The Alkane Carbonyl2 dataset contains 1,125 molecular graphs labeled into two classes where a positive sample indicates a molecule that contains an unbranched alkane and a carbonyl (C = O) functional group. The ground-truth explanations include any combinations of alkane and carbonyl functional groups within a given molecule.


The Benzene2 dataset contains 12,000 molecular graphs extracted from the ZINC1549 database and labeled into two classes where the task is to identify whether a given molecule has a benzene ring or not. Naturally, the ground truth explanations are the nodes (atoms) comprising the benzene rings, and in the case of multiple benzenes, each of these benzene rings forms an explanation.

Fluoride carbonyl

The Fluoride Carbonyl2 dataset contains 8,671 molecular graphs labeled into two classes where a positive sample indicates a molecule that contains a fluoride (F) and a carbonyl (C = O) functional group. The ground-truth explanations consist of combinations of fluoride atoms and carbonyl functional groups within a given molecule.

German credit

The German Credit1 graph dataset contains 1,000 nodes representing clients in a German bank connected based on the similarity of their credit accounts. The dataset includes demographic and financial features like gender, residence, age, marital status, loan amount, credit history, and loan duration. The goal is to associate clients with credit risk.

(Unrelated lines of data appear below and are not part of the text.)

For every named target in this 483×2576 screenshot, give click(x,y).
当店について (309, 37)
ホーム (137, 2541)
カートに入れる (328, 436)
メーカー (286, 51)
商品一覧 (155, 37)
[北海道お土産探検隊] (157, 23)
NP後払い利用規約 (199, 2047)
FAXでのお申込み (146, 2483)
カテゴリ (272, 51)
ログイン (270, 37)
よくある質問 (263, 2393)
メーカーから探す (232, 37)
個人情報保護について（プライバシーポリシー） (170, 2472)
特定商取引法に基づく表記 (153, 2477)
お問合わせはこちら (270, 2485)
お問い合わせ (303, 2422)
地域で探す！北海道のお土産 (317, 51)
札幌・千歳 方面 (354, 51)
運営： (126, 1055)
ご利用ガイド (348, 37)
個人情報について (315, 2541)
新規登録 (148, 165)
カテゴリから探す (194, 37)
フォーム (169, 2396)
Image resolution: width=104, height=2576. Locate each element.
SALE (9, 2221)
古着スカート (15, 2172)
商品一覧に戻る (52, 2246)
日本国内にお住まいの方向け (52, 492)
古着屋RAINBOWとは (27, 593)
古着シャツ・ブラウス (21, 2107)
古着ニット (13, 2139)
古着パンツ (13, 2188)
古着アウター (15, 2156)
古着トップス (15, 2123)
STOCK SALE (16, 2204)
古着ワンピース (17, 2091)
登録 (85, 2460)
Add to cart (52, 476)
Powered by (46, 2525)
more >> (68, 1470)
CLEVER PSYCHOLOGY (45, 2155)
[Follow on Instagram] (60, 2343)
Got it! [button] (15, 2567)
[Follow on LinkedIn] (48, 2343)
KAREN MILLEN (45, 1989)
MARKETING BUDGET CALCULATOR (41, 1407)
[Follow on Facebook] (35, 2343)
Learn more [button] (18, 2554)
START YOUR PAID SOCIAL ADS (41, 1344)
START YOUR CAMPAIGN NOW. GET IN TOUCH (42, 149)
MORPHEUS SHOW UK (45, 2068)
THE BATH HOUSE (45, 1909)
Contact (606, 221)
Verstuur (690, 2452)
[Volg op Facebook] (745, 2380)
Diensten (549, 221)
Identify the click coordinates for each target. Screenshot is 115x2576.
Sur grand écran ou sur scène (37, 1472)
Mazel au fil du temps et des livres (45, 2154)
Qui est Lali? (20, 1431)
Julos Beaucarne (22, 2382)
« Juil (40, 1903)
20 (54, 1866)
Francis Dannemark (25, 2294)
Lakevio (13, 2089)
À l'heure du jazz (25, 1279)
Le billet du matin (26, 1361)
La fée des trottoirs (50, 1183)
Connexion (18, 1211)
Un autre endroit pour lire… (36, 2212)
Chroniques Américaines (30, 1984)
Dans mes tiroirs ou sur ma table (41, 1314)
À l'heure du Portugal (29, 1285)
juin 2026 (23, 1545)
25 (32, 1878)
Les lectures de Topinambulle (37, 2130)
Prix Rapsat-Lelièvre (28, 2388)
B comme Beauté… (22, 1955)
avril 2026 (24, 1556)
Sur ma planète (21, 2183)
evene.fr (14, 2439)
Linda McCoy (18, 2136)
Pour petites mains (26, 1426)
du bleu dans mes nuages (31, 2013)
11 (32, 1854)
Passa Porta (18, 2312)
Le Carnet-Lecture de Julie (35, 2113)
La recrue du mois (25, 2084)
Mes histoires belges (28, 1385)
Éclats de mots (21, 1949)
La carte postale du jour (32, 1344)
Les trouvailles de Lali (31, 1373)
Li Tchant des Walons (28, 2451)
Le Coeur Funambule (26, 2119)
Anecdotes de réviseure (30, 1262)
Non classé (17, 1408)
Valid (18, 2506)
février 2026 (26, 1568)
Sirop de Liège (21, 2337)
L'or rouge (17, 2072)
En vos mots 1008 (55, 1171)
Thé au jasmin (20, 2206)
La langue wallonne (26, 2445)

The Recidivism1 dataset includes samples of bail outcomes collected from multiple state courts in the USA between 1990–2009. It contains past criminal records, demographic attributes, and other demographic details of 18,876 defendants (nodes) who got released on bail at the U.S. state courts. Defendants are connected based on the similarity of past criminal records and demographics, and the goal is to classify defendants into bail vs. no bail.

Credit defaulter

The Credit defaulter1 graph has 30,000 nodes representing individuals that we connected based on the similarity of their spending and payment patterns. The dataset contains applicant features like education, credit history, age, and features derived from their spending and payment patterns. The task is to predict whether an applicant will default on an upcoming credit card payment.